The upward trajectory of cash held outside the banking system was a consistent theme throughout 2024, starting at N3.28 trillion in January and reaching its peak in November. While there were minor fluctuations throughout the year, with a slight dip in April and July, the overall trend was one of continuous growth. This surge intensified in the latter half of the year, with particularly sharp increases recorded in October and November, likely driven by increased spending and economic activity associated with the festive season. The corresponding increase in total currency in circulation mirrored this pattern, rising steadily from N3.65 trillion in January to N4.88 trillion in November. This parallel growth highlights the systemic nature of the cash preference, indicating a deep-seated structural issue within the Nigerian financial landscape.

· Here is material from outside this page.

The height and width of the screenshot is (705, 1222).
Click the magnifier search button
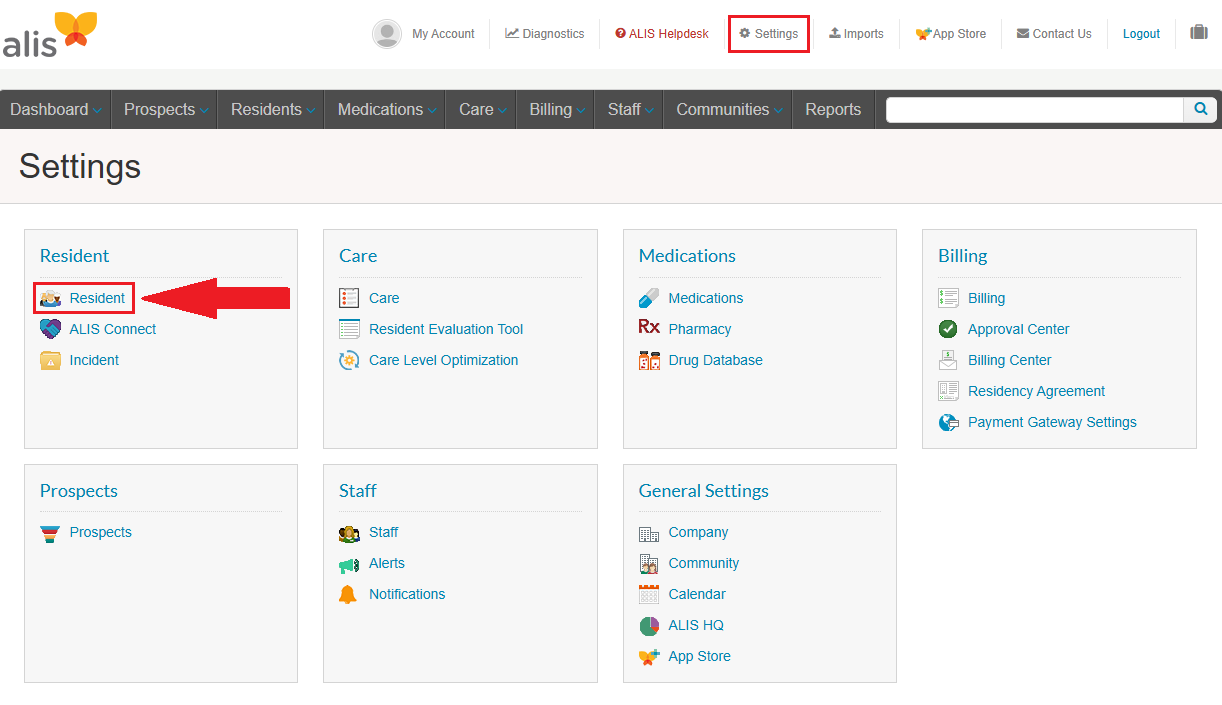pos(1201,110)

The escalating cash demand throughout 2024 culminated in a severe cash crunch towards the end of the year, particularly in November. Reports from across the country painted a grim picture of widespread difficulties in accessing cash, with long queues at banks and ATMs frequently running dry. Banks were forced to ration withdrawals, imposing limits on the amount of cash customers could access. This scarcity had a disproportionate impact on ordinary citizens, exacerbating economic hardships, particularly during the festive season when expenses typically increase. The cash shortage became a focal point of public concern, prompting the CBN to implement a series of measures to alleviate the crisis and restore public confidence in the financial system.

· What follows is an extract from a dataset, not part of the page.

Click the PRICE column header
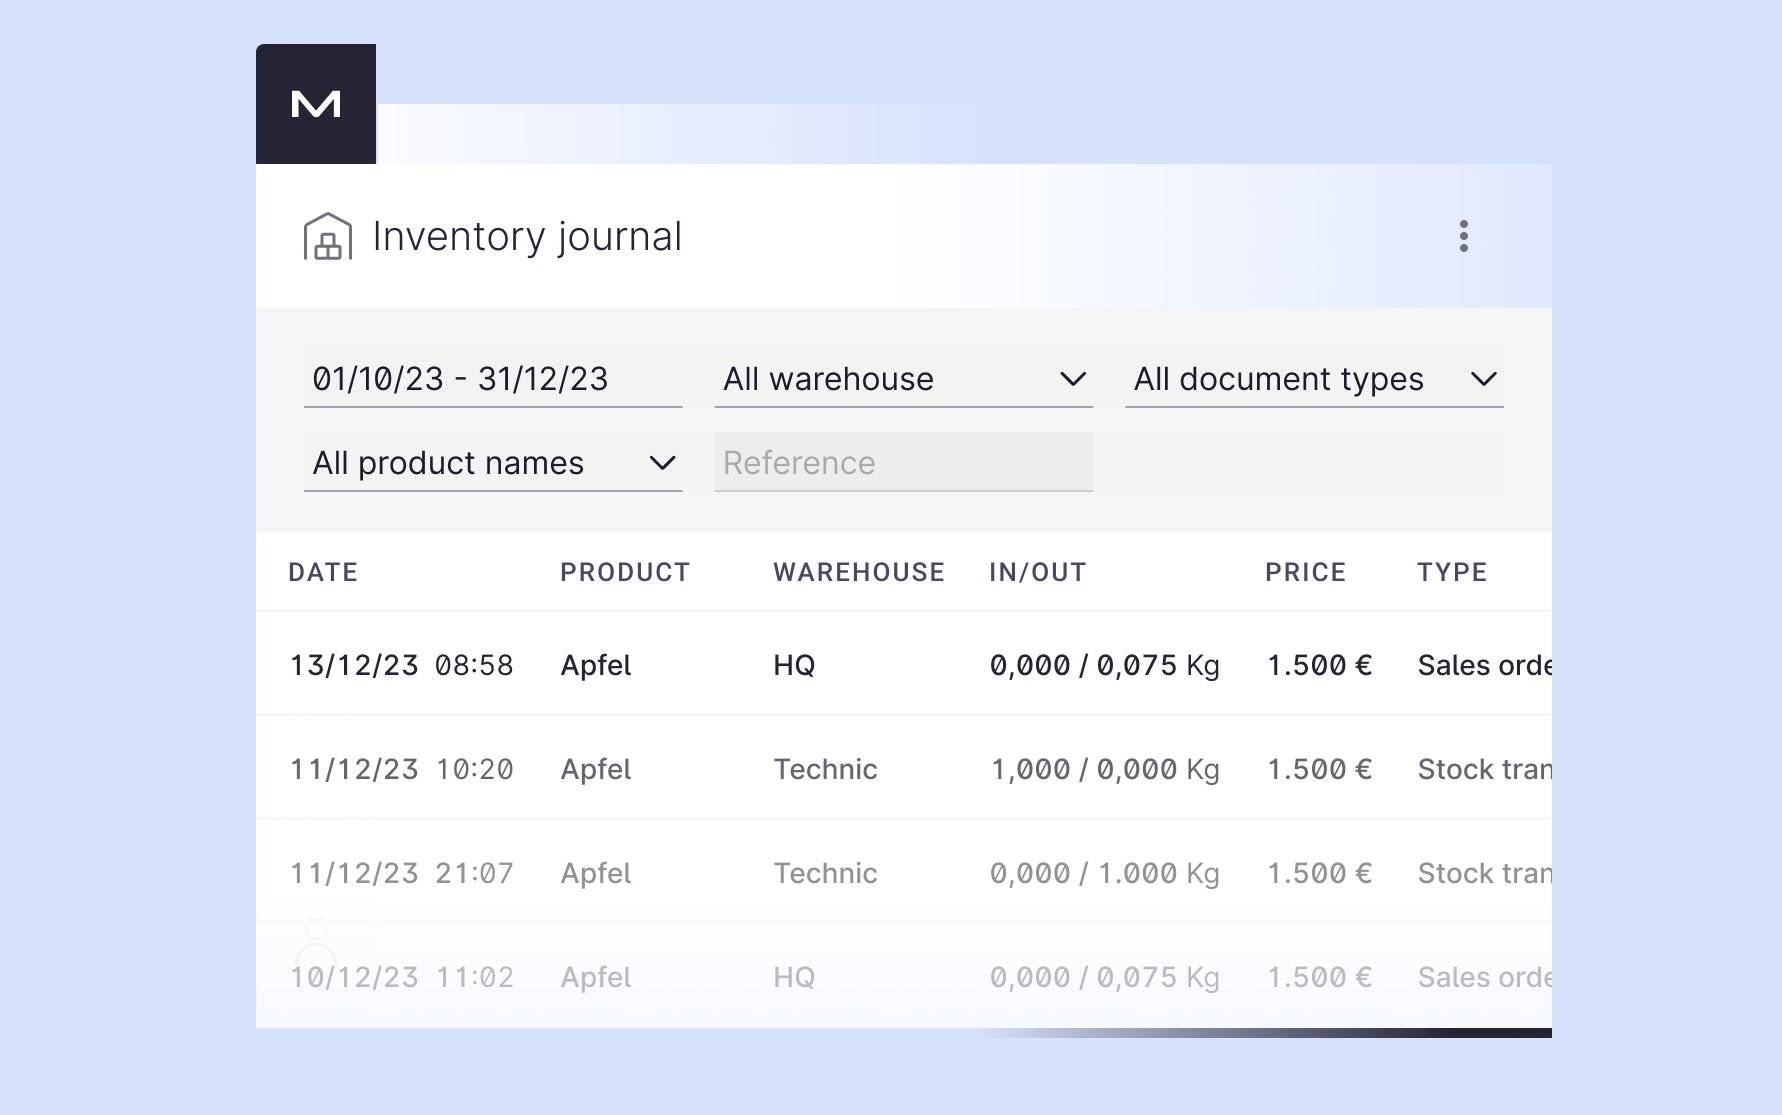 (x=1305, y=572)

In response to the escalating cash scarcity, the CBN introduced several interventions aimed at improving cash availability and addressing operational inefficiencies within the banking system. Starting December 1, 2024, the apex bank directed customers experiencing difficulties accessing cash to report directly to their banks, providing state-specific contact details for easier communication. The CBN also mandated Deposit Money Banks to prioritize cash disbursements over the counter and through ATMs, threatening penalties for non-compliance. These measures underscore the urgency of the situation and the CBN’s commitment to ensuring adequate cash flow within the economy.

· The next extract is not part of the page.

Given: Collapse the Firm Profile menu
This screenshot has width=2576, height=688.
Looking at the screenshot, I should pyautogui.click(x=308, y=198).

Further complicating the cash crisis was public confusion surrounding the validity of different naira denominations. To address this, the CBN reiterated that all naira notes, including both old and redesigned versions, remained legal tender. This clarification sought to dispel any misconceptions and ensure the smooth circulation of all valid currency. However, despite these interventions and assurances, reports persisted of ongoing cash shortages, with withdrawal limits remaining in place in many areas, suggesting the underlying structural issues contributing to the cash crunch remained unresolved.

The consistently high percentage of currency circulating outside the banking system throughout 2024, peaking at 95.4% in November with a year-long average of 93.7%, reveals a deeply ingrained preference for cash transactions in Nigeria. This preference stems from a confluence of factors, including limited banking infrastructure, particularly in rural areas, which restricts access to formal financial services. A lack of trust in digital payment systems, coupled with concerns about security and reliability, also contributes to the preference for physical cash. Furthermore, inadequate financial inclusion, with a significant portion of the population still unbanked, reinforces the reliance on cash as the primary means of exchange. This entrenched cash dependency poses significant obstacles to the effective implementation of monetary policy and hinders efforts to promote a more modern and efficient financial system.